━━━━━ INFORMATION ━━━━━

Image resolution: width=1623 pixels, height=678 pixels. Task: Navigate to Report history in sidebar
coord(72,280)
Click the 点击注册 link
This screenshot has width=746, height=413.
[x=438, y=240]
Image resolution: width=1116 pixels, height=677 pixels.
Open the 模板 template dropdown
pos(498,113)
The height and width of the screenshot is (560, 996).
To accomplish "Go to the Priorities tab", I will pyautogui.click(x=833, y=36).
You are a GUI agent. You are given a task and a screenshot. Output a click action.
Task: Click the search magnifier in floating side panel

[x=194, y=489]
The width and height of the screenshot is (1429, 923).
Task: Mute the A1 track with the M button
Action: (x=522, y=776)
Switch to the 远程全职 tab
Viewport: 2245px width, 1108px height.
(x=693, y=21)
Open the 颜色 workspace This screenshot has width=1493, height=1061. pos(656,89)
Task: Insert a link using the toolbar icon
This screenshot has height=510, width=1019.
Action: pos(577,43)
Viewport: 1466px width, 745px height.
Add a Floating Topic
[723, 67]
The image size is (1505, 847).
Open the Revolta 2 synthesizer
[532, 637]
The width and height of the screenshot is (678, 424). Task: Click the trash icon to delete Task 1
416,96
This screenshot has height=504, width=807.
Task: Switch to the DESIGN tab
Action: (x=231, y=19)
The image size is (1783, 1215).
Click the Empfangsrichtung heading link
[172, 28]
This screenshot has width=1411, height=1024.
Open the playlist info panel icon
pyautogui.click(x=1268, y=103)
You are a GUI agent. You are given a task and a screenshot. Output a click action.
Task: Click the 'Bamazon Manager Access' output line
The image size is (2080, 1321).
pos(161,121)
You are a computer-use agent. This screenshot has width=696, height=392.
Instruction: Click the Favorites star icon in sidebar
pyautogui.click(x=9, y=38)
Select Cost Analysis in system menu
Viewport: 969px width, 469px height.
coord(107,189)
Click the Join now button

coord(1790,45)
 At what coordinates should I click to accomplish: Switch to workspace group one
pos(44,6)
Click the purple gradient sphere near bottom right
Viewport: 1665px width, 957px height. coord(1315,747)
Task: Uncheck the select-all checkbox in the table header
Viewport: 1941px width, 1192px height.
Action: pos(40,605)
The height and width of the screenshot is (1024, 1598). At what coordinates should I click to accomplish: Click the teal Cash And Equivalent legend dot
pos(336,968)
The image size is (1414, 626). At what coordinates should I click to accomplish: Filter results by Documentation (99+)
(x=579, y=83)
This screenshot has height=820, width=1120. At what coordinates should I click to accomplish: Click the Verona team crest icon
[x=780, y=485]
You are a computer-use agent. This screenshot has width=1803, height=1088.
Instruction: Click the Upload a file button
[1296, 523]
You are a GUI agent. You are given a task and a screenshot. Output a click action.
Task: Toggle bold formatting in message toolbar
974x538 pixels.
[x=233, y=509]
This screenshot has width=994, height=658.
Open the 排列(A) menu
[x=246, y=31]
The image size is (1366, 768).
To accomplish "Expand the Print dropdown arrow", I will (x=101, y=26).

━━━━━

## REQUIRED WORK
Return the entries above, every line intact.

## RESULT FOR THIS TASK
Image resolution: width=1623 pixels, height=678 pixels. Task: Navigate to Report history in sidebar
coord(72,280)
Click the 点击注册 link
This screenshot has width=746, height=413.
[x=438, y=240]
Image resolution: width=1116 pixels, height=677 pixels.
Open the 模板 template dropdown
pos(498,113)
The height and width of the screenshot is (560, 996).
To accomplish "Go to the Priorities tab", I will pyautogui.click(x=833, y=36).
You are a GUI agent. You are given a task and a screenshot. Output a click action.
Task: Click the search magnifier in floating side panel

[x=194, y=489]
The width and height of the screenshot is (1429, 923).
Task: Mute the A1 track with the M button
Action: (x=522, y=776)
Switch to the 远程全职 tab
Viewport: 2245px width, 1108px height.
(x=693, y=21)
Open the 颜色 workspace This screenshot has width=1493, height=1061. pos(656,89)
Task: Insert a link using the toolbar icon
This screenshot has height=510, width=1019.
Action: pos(577,43)
Viewport: 1466px width, 745px height.
Add a Floating Topic
[723, 67]
The image size is (1505, 847).
Open the Revolta 2 synthesizer
[532, 637]
The width and height of the screenshot is (678, 424). Task: Click the trash icon to delete Task 1
416,96
This screenshot has height=504, width=807.
Task: Switch to the DESIGN tab
Action: (x=231, y=19)
The image size is (1783, 1215).
Click the Empfangsrichtung heading link
[172, 28]
This screenshot has width=1411, height=1024.
Open the playlist info panel icon
pyautogui.click(x=1268, y=103)
You are a GUI agent. You are given a task and a screenshot. Output a click action.
Task: Click the 'Bamazon Manager Access' output line
The image size is (2080, 1321).
pos(161,121)
You are a computer-use agent. This screenshot has width=696, height=392.
Instruction: Click the Favorites star icon in sidebar
pyautogui.click(x=9, y=38)
Select Cost Analysis in system menu
Viewport: 969px width, 469px height.
coord(107,189)
Click the Join now button

coord(1790,45)
 At what coordinates should I click to accomplish: Switch to workspace group one
pos(44,6)
Click the purple gradient sphere near bottom right
Viewport: 1665px width, 957px height. coord(1315,747)
Task: Uncheck the select-all checkbox in the table header
Viewport: 1941px width, 1192px height.
Action: pos(40,605)
The height and width of the screenshot is (1024, 1598). At what coordinates should I click to accomplish: Click the teal Cash And Equivalent legend dot
pos(336,968)
The image size is (1414, 626). At what coordinates should I click to accomplish: Filter results by Documentation (99+)
(x=579, y=83)
This screenshot has height=820, width=1120. At what coordinates should I click to accomplish: Click the Verona team crest icon
[x=780, y=485]
You are a computer-use agent. This screenshot has width=1803, height=1088.
Instruction: Click the Upload a file button
[1296, 523]
You are a GUI agent. You are given a task and a screenshot. Output a click action.
Task: Toggle bold formatting in message toolbar
974x538 pixels.
[x=233, y=509]
This screenshot has width=994, height=658.
Open the 排列(A) menu
[x=246, y=31]
The image size is (1366, 768).
To accomplish "Expand the Print dropdown arrow", I will (x=101, y=26).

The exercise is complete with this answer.